Text section:
▼
Published on Friday, 1 May 2026

Every day, decisions are made about the environment around you. Where to build, what to protect, how to respond to flood or fire. Underpinning all these decisions is data.

When data is open and treated as a shared asset rather than a locked resource, it supports better decision-making, sparks new ideas, and drives economic growth. Closed data, by contrast, is restricted to specific individuals or organisations for reasons of privacy, security, or commercial sensitivity. 

SEED is the NSW Government’s open data platform bringing together environmental data from across the state, making it freely accessible to those developing real-world solutions to real-world problems – the community, planners, university researchers and businesses. 

Our approach is guided by the NSW Open Data Policy and the Government Information Public Access (GIPA) Act, both of which set expectations for how government-collected data is shared and reused. As the NSW policy states, by making data open for all, it easily provides the intelligence for insight, intervention and exploration, translating into better products and services that improve everyday life and encourage business growth. 

Let’s explore further how SEED supports open data. 

The importance of open data

Research has shown that open data has a significant impact on four key areas: empowering people, creating opportunity, solving problems and improving government. 

In practice, this can mean better outcomes for vulnerable communities, safer roads, more accessible transport, stronger environmental protection and more transparent decision‑making. Open data also supports innovation by enabling new insights and ideas that may not have been possible before.

Internationally, it is seen as a measure of how governments are publishing and using open data for accountability, innovation and social impact.   

Data on SEED is open by default

SEED - Sharing and Enabling Environmental Data- is the NSW Government’s solution for open environmental data. The program contributes to achieving the NSW Open Data Policy principles in numerous ways, some examples are:

  • Open by default and protected where required: All datasets published to SEED have been approved by data custodians. They have regulatory responsibilities to promote transparency of government while balancing the need to protect sensitive information.
  • Prioritised, discoverable and usable: The SEED platform has been, and continues to be designed with the community to make finding the environmental data they need easy, meaning you do not require scientific expertise or specialist mapping software to find and gain insights from environmental data relevant to your needs. SEED also provides resources that help you to understand the data, and links to the data in various formats if you wish to download it.
  • Primary and timely: The metadata statement used on SEED uses the ANZLIC metadata standard for geospatial information. Every dataset available on SEED includes information (as part of a statement) that helps you understand when it was collected, when it was published and when it was last updated. It will also provide information on what data was collected, why and what file format it is available in.
▲
Objective A: Can you repeat the passage of the SEED article that begins at the words "Published on Friday, 1" and stops after the words "researchers and businesses."?
Objective B: Do these statements agree with the SEED article? For each, answer yes or no and quote the article's deciding words. (i) SEED's metadata statement follows the ANZLIC metadata standard for geospatial information. (ii) Using SEED requires specialist mapping software. (iii) Research ties open data to five key areas of impact.
Objective C: How would the SEED article go on after its last sentence? Write the next part.
The material after this point comes from a separate source and has no connection to the SEED article.

Dataset content:
▼
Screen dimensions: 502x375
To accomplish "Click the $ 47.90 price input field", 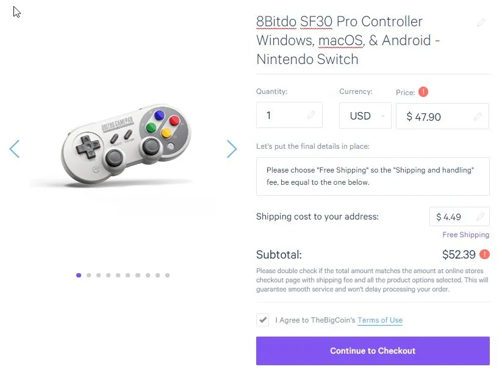I will (x=436, y=116).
▲
Expected output A:
Published on Friday, 1 May 2026

Every day, decisions are made about the environment around you. Where to build, what to protect, how to respond to flood or fire. Underpinning all these decisions is data.

When data is open and treated as a shared asset rather than a locked resource, it supports better decision-making, sparks new ideas, and drives economic growth. Closed data, by contrast, is restricted to specific individuals or organisations for reasons of privacy, security, or commercial sensitivity. 

SEED is the NSW Government’s open data platform bringing together environmental data from across the state, making it freely accessible to those developing real-world solutions to real-world problems – the community, planners, university researchers and businesses.

Expected output B:
(i) Yes: "The metadata statement used on SEED uses the ANZLIC metadata standard for geospatial information."
(ii) No: "you do not require scientific expertise or specialist mapping software to find and gain insights from environmental data relevant to your needs"
(iii) No: "open data has a significant impact on four key areas"

Expected output C:
  • Free where appropriate: Access to everything on SEED is free by default. This includes the data, metadata, and use of the tools and functions.
  • Well managed, trust and authoritative: Every user of the SEED platform can access information on the quality and limitations of the data available. A data quality statement provides information on how a particular dataset could be used and descriptions about the data to help you decide whether the data will be fit for another specific purpose. As a user of the platform, you can make assessments about the fitness of the data, depending on how you plan to use it. 
  • Subject to public input: The SEED team works hard to provide data in a way that is relevant to user needs. 
     

    Although SEED is not responsible for the data on the platform, it can help connect you to those who are, and enhance the user experience based on your feedback. 
    Get in touch by email: seed@info.nsw.gov.au 

Using the open data on SEED

People use SEED data in many practical ways, such as:

  • supporting planning and reporting for projects or programs
  • strengthening grant applications with reliable environmental evidence
  • informing community education or monitoring initiatives
  • contributing to academic or policy research
  • supporting business or investment decisions

Open data collected for one purpose can often be reused in new and valuable ways. 

Sign up for the SEED newsletter to discover stories and case studies on how SEED is being used in practical ways every day. 

The value of open data

Every environmental dataset on SEED represents an investment in fieldwork, expertise, time and potential. When data is made open, it becomes an asset that appreciates through reuse over time. 

A water quality dataset collected for a regulatory purpose becomes a baseline for a research study, a community monitoring program or even an investment decision. 

A dataset describing vegetation gains value because more use means more scrutiny, more derived insight, and more return on the original collection investment.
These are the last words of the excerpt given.